Material provided
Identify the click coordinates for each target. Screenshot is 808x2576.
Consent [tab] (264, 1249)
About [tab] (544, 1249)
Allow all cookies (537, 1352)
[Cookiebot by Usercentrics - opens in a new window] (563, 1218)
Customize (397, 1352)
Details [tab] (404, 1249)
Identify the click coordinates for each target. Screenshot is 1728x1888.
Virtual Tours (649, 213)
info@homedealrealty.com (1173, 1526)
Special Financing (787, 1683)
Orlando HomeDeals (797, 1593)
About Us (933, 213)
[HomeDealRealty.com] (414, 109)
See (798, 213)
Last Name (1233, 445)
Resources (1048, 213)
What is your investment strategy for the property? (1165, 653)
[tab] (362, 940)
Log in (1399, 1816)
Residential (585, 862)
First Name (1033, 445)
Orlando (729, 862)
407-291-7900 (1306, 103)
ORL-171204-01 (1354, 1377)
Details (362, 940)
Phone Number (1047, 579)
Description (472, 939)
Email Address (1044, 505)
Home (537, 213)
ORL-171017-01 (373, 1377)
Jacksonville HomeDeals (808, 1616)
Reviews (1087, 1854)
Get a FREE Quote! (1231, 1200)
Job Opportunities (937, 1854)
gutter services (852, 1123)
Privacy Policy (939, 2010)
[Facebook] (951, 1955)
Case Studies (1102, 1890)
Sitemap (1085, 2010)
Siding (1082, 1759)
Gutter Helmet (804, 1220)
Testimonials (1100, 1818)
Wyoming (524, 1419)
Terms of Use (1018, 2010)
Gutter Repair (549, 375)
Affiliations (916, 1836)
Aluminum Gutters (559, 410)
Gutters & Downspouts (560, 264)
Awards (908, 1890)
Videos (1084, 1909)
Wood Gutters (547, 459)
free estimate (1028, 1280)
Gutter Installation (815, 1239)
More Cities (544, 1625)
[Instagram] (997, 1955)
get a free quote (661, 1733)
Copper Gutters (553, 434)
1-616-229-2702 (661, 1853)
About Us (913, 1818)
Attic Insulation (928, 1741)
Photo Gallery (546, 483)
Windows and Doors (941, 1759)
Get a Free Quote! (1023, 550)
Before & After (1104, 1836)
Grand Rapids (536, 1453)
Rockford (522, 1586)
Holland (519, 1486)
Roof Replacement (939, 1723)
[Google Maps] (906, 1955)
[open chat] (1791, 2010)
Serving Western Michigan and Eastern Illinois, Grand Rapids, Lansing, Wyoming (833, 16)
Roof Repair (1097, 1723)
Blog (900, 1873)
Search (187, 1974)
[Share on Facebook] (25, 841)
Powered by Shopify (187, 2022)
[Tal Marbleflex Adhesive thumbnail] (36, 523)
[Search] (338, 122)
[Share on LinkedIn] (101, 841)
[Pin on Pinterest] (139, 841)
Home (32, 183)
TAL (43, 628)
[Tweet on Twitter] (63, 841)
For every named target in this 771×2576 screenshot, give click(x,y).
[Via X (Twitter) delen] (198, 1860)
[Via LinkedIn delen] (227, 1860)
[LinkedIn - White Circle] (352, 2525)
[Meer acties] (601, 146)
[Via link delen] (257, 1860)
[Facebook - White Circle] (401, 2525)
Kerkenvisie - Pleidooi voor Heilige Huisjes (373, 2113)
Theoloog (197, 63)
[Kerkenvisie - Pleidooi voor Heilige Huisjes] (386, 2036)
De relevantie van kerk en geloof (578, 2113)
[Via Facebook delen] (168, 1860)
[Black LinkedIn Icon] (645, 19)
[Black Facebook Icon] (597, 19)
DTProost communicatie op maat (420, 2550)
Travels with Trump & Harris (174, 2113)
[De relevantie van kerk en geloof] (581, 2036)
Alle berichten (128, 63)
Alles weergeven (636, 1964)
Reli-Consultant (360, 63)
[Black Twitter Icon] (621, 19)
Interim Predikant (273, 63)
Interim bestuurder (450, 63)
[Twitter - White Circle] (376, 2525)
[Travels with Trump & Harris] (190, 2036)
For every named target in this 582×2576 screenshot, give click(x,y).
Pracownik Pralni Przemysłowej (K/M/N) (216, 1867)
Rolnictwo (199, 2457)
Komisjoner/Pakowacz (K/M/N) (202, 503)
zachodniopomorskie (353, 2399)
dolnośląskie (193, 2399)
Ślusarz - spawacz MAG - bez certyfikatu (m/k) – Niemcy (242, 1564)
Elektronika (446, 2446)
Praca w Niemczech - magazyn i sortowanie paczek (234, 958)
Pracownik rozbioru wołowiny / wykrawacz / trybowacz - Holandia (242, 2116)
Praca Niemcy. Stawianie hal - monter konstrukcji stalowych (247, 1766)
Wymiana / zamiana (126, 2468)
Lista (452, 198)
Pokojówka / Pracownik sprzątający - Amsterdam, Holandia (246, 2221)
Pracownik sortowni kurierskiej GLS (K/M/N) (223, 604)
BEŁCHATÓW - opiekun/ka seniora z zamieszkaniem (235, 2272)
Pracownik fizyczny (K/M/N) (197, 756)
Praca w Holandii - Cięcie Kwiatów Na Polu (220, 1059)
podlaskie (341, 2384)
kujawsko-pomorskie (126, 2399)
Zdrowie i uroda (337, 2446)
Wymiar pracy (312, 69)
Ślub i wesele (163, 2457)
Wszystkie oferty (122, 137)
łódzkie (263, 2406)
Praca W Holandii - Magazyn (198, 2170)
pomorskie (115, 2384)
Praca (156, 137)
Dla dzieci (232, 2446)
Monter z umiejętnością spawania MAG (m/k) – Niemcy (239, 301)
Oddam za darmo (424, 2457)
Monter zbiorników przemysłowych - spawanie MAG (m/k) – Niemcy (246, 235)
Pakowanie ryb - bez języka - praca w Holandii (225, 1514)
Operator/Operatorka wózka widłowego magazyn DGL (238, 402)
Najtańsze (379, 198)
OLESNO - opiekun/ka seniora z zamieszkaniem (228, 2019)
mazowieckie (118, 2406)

Work to be completed
Repeat the material above in full. Change no word.

Response
Identify the click coordinates for each target. Screenshot is 808x2576.
Consent [tab] (264, 1249)
About [tab] (544, 1249)
Allow all cookies (537, 1352)
[Cookiebot by Usercentrics - opens in a new window] (563, 1218)
Customize (397, 1352)
Details [tab] (404, 1249)
Identify the click coordinates for each target. Screenshot is 1728x1888.
Virtual Tours (649, 213)
info@homedealrealty.com (1173, 1526)
Special Financing (787, 1683)
Orlando HomeDeals (797, 1593)
About Us (933, 213)
[HomeDealRealty.com] (414, 109)
See (798, 213)
Last Name (1233, 445)
Resources (1048, 213)
What is your investment strategy for the property? (1165, 653)
[tab] (362, 940)
Log in (1399, 1816)
Residential (585, 862)
First Name (1033, 445)
Orlando (729, 862)
407-291-7900 (1306, 103)
ORL-171204-01 (1354, 1377)
Details (362, 940)
Phone Number (1047, 579)
Description (472, 939)
Email Address (1044, 505)
Home (537, 213)
ORL-171017-01 (373, 1377)
Jacksonville HomeDeals (808, 1616)
Reviews (1087, 1854)
Get a FREE Quote! (1231, 1200)
Job Opportunities (937, 1854)
gutter services (852, 1123)
Privacy Policy (939, 2010)
[Facebook] (951, 1955)
Case Studies (1102, 1890)
Sitemap (1085, 2010)
Siding (1082, 1759)
Gutter Helmet (804, 1220)
Testimonials (1100, 1818)
Wyoming (524, 1419)
Terms of Use (1018, 2010)
Gutter Repair (549, 375)
Affiliations (916, 1836)
Aluminum Gutters (559, 410)
Gutters & Downspouts (560, 264)
Awards (908, 1890)
Videos (1084, 1909)
Wood Gutters (547, 459)
free estimate (1028, 1280)
Gutter Installation (815, 1239)
More Cities (544, 1625)
[Instagram] (997, 1955)
get a free quote (661, 1733)
Copper Gutters (553, 434)
1-616-229-2702 (661, 1853)
About Us (913, 1818)
Attic Insulation (928, 1741)
Photo Gallery (546, 483)
Windows and Doors (941, 1759)
Get a Free Quote! (1023, 550)
Before & After (1104, 1836)
Grand Rapids (536, 1453)
Rockford (522, 1586)
Holland (519, 1486)
Roof Replacement (939, 1723)
[Google Maps] (906, 1955)
[open chat] (1791, 2010)
Serving Western Michigan and Eastern Illinois, Grand Rapids, Lansing, Wyoming (833, 16)
Roof Repair (1097, 1723)
Blog (900, 1873)
Search (187, 1974)
[Share on Facebook] (25, 841)
Powered by Shopify (187, 2022)
[Tal Marbleflex Adhesive thumbnail] (36, 523)
[Search] (338, 122)
[Share on LinkedIn] (101, 841)
[Pin on Pinterest] (139, 841)
Home (32, 183)
TAL (43, 628)
[Tweet on Twitter] (63, 841)
For every named target in this 771×2576 screenshot, give click(x,y).
[Via X (Twitter) delen] (198, 1860)
[Via LinkedIn delen] (227, 1860)
[LinkedIn - White Circle] (352, 2525)
[Meer acties] (601, 146)
[Via link delen] (257, 1860)
[Facebook - White Circle] (401, 2525)
Kerkenvisie - Pleidooi voor Heilige Huisjes (373, 2113)
Theoloog (197, 63)
[Kerkenvisie - Pleidooi voor Heilige Huisjes] (386, 2036)
De relevantie van kerk en geloof (578, 2113)
[Via Facebook delen] (168, 1860)
[Black LinkedIn Icon] (645, 19)
[Black Facebook Icon] (597, 19)
DTProost communicatie op maat (420, 2550)
Travels with Trump & Harris (174, 2113)
[De relevantie van kerk en geloof] (581, 2036)
Alle berichten (128, 63)
Alles weergeven (636, 1964)
Reli-Consultant (360, 63)
[Black Twitter Icon] (621, 19)
Interim Predikant (273, 63)
Interim bestuurder (450, 63)
[Twitter - White Circle] (376, 2525)
[Travels with Trump & Harris] (190, 2036)
For every named target in this 582×2576 screenshot, give click(x,y).
Pracownik Pralni Przemysłowej (K/M/N) (216, 1867)
Rolnictwo (199, 2457)
Komisjoner/Pakowacz (K/M/N) (202, 503)
zachodniopomorskie (353, 2399)
dolnośląskie (193, 2399)
Ślusarz - spawacz MAG - bez certyfikatu (m/k) – Niemcy (242, 1564)
Elektronika (446, 2446)
Praca w Niemczech - magazyn i sortowanie paczek (234, 958)
Pracownik rozbioru wołowiny / wykrawacz / trybowacz - Holandia (242, 2116)
Praca Niemcy. Stawianie hal - monter konstrukcji stalowych (247, 1766)
Wymiana / zamiana (126, 2468)
Lista (452, 198)
Pokojówka / Pracownik sprzątający - Amsterdam, Holandia (246, 2221)
Pracownik sortowni kurierskiej GLS (K/M/N) (223, 604)
BEŁCHATÓW - opiekun/ka seniora z zamieszkaniem (235, 2272)
Pracownik fizyczny (K/M/N) (197, 756)
Praca w Holandii - Cięcie Kwiatów Na Polu (220, 1059)
podlaskie (341, 2384)
kujawsko-pomorskie (126, 2399)
Zdrowie i uroda (337, 2446)
Wymiar pracy (312, 69)
Ślub i wesele (163, 2457)
Wszystkie oferty (122, 137)
łódzkie (263, 2406)
Praca W Holandii - Magazyn (198, 2170)
pomorskie (115, 2384)
Praca (156, 137)
Dla dzieci (232, 2446)
Monter z umiejętnością spawania MAG (m/k) – Niemcy (239, 301)
Oddam za darmo (424, 2457)
Monter zbiorników przemysłowych - spawanie MAG (m/k) – Niemcy (246, 235)
Pakowanie ryb - bez języka - praca w Holandii (225, 1514)
Operator/Operatorka wózka widłowego magazyn DGL (238, 402)
Najtańsze (379, 198)
OLESNO - opiekun/ka seniora z zamieszkaniem (228, 2019)
mazowieckie (118, 2406)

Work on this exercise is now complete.